Taipei, 24 Juli (CNA) Lima belas pelayaran feri yang menghubungkan Pulau Taiwan dengan pulau-pulau terluarnya dan Tiongkok ditangguhkan pada Jumat (24/7) seiring dengan mendekatnya Badai Tropis Noul, menurut Biro Maritim dan Pelabuhan (MPB).
Berdasarkan informasi yang diberikan MPB, keempat pelayaran feri pada rute Nangan Fuao (Matsu)-Fuzhou Langqi (Tiongkok) telah ditangguhkan.
Rute lain yang terdampak termasuk Beigan Baisha-Fuzhou Huangqi (Tiongkok), Kinmen-Shijing, Fugang-Lanyu, dan Houbihu-Lanyu, masing-masing memiliki dua pelayaran yang ditangguhkan dan dua yang tetap beroperasi.
Dua pelayaran pada rute Fugang-Ludao juga ditangguhkan, sementara 12 pelayaran lainnya tetap beroperasi.
Sementara itu, satu pelayaran pada rute Keelung-Matsu telah ditangguhkan, kata MPB.
Biro tersebut menyarankan masyarakat untuk menghindari perjalanan ke pulau-pulau terluar selama badai. MPB juga mengimbau para pengunjung yang perlu kembali ke Pulau Taiwan untuk menggunakan layanan feri siang hari yang tersedia agar tidak terjebak.
Secara terpisah, Direktorat Jenderal Penerbangan Sipil mengatakan bahwa hingga pukul 10.00, satu penerbangan domestik telah dibatalkan dan dua lainnya mengalami penundaan, sementara penerbangan internasional dan lintas Selat Taiwan tetap beroperasi normal.
Menurut Direktorat Jenderal Cuaca Pusat, Badai Tropis Noul berada sekitar 400 kilometer di selatan-tenggara Eluanbi pada pukul 11.00 Jumat dan bergerak ke arah barat-barat laut dengan kelajuan 27-22 kilometer per jam.

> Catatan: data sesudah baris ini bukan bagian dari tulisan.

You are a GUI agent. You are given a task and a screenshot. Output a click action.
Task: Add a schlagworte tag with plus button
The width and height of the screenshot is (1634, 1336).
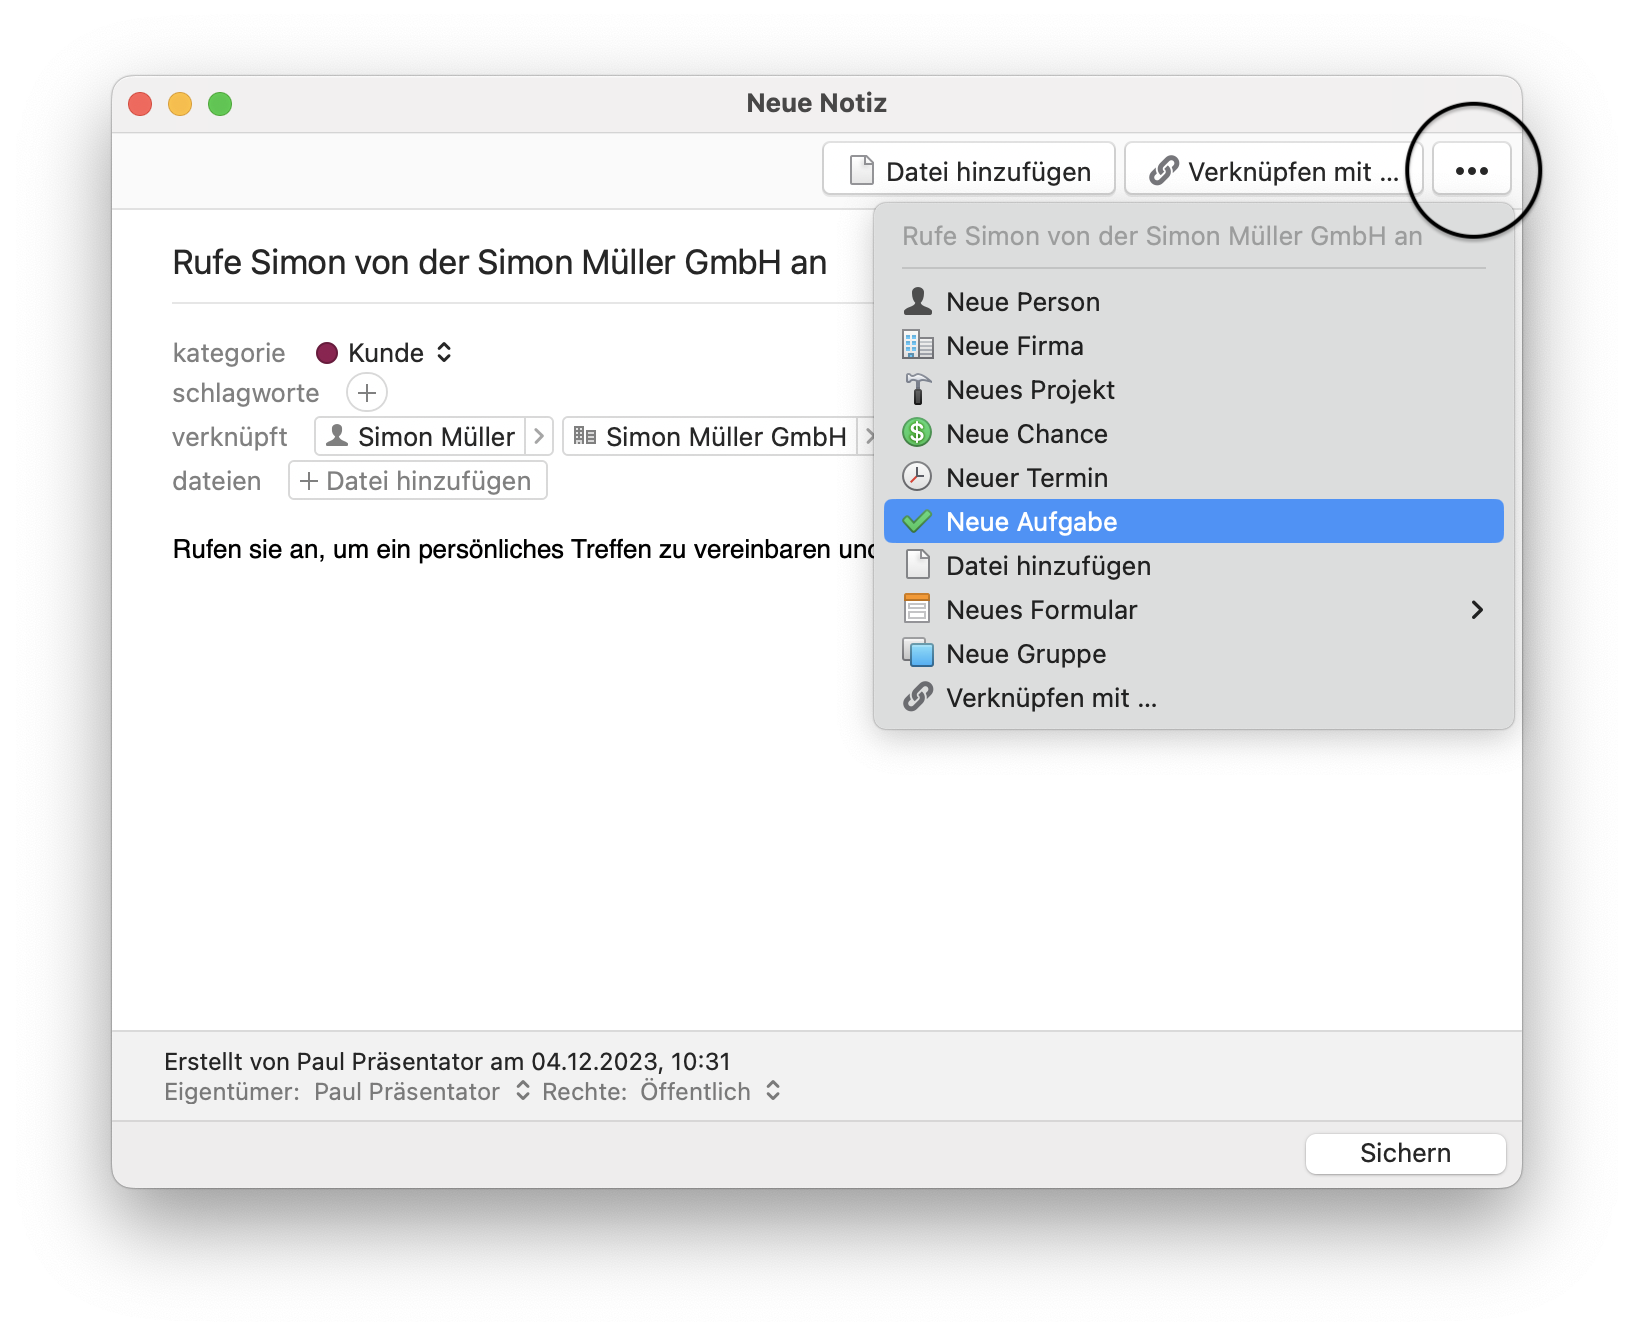pyautogui.click(x=367, y=393)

Biro Jalan Raya mengatakan pihaknya sedang menilai kemungkinan pengendalian lalu lintas pada lima ruas jalan di Taiwan bagian timur dan selatan, termasuk beberapa bagian jalan provinsi nomor 9, 11, 20, 23, dan 26. Pihaknya mengimbau pengendara untuk memeriksa kondisi jalan terbaru sebelum melakukan perjalanan.
Biro tersebut juga menyarankan warga di daerah pegunungan untuk menyiapkan persediaan yang cukup, memperingatkan bahwa gangguan jalan akibat badai bisa memerlukan waktu lebih dari satu hari untuk diperbaiki.
Biro tersebut mengimbau pasien yang sakit parah dan penderita penyakit kronis untuk mempertimbangkan meninggalkan daerah pegunungan lebih awal.